The history of tea goes back some 5000 years ago. Its early use was completely different from how we view tea drinking today. Back then, tea was taken as a concoction to keep one’s temperature up and was drunk primarily to benefit from its vital nutrients.
It wasn’t until many years later that tea became a beverage for leisure, with the introduction of innovative herbs, milk, and other mixes that make the traditional tea much more enjoyable to drink. But the truth is that tea is loaded with a lot of medicinal benefits.
Black tea, in particular, has become a popular choice for many tea lovers for its strong flavor. It is also known as the most oxidized variant of tea, but if taken in moderation, the strong antioxidants found in it could cause energy levels to spike, improve one’s immunity, heart health, control levels of cholesterol, and regulate one’s weight.

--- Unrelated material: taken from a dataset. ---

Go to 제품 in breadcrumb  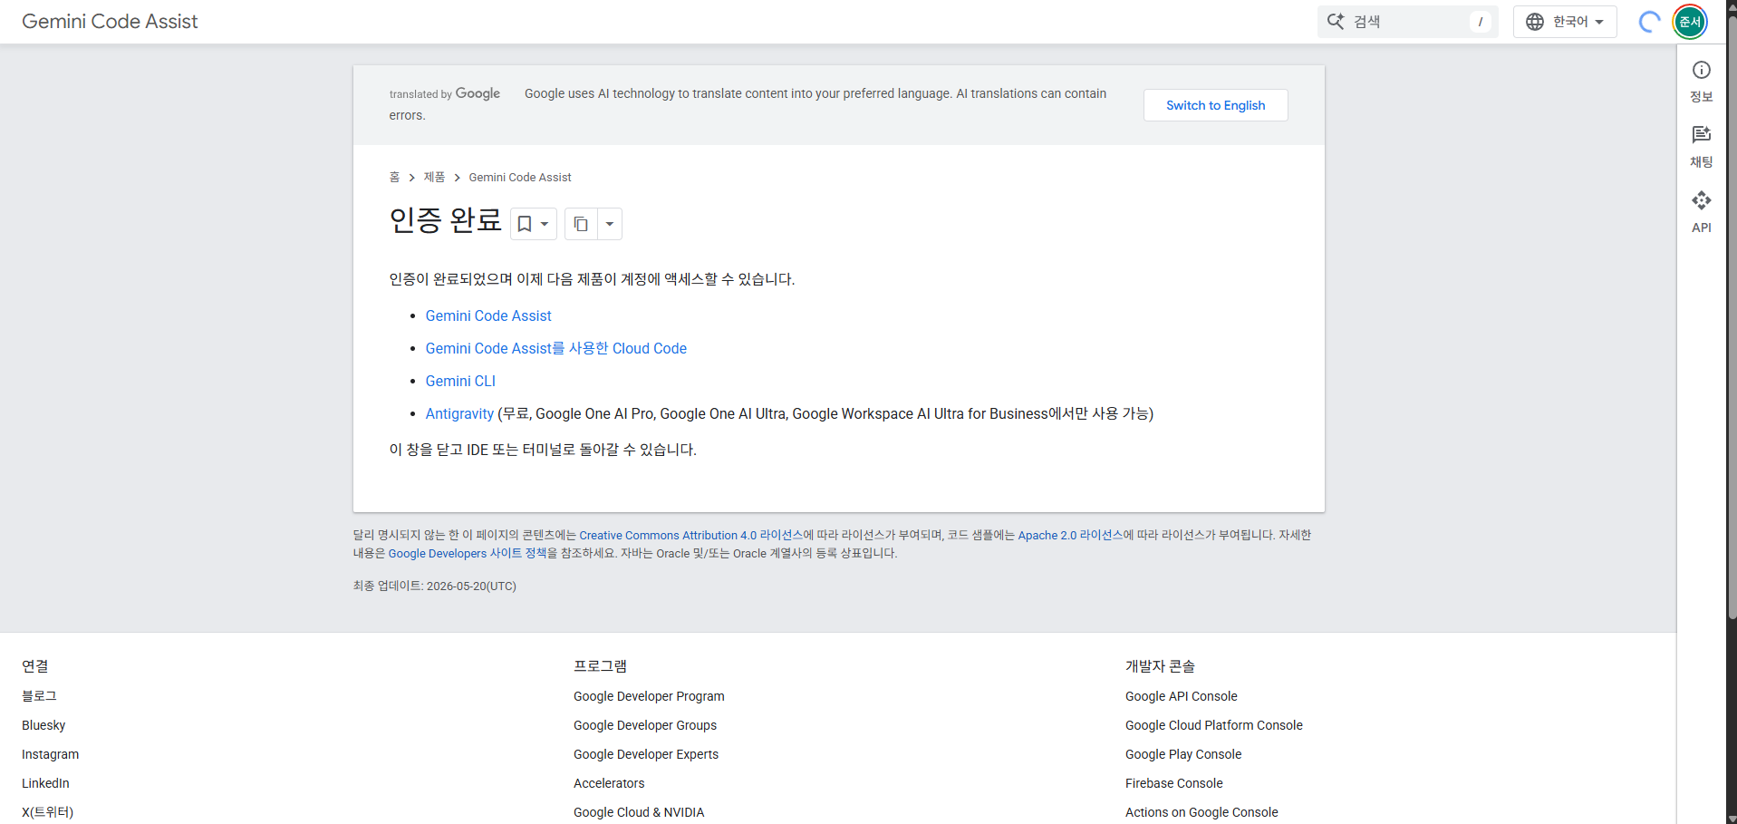pyautogui.click(x=434, y=178)
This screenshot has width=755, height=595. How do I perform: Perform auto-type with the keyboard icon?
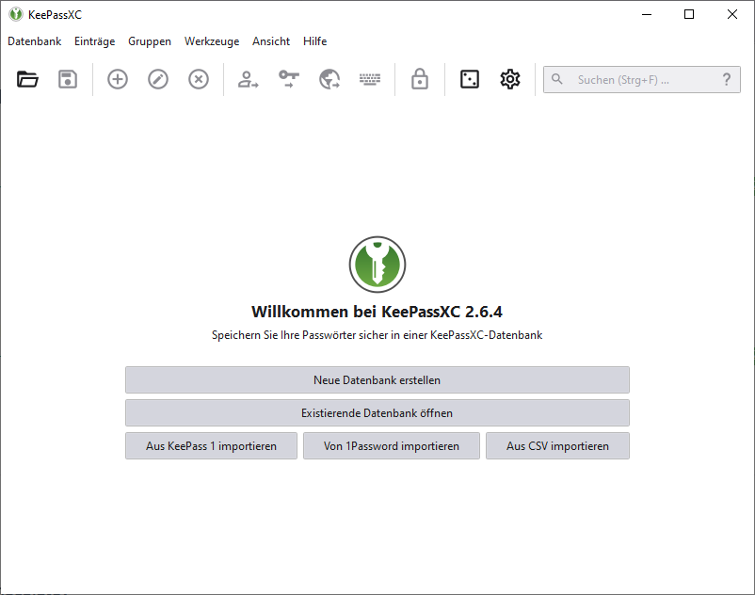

Flavonoids, which are the type of antioxidants found in tea, are the ones responsible for tea’s many health benefits. All types of tea are made from the same plant leaves, which means that all variants contain a group of flavonoids called catechins. In green tea, catechins are the primary flavonoids. When the leaves are processed to produce black tea, catechins produce new types of flavonoids called thearubigins and theaflavins. While catechins may still be present in black tea, its health benefits mostly come from its own set of flavonoids.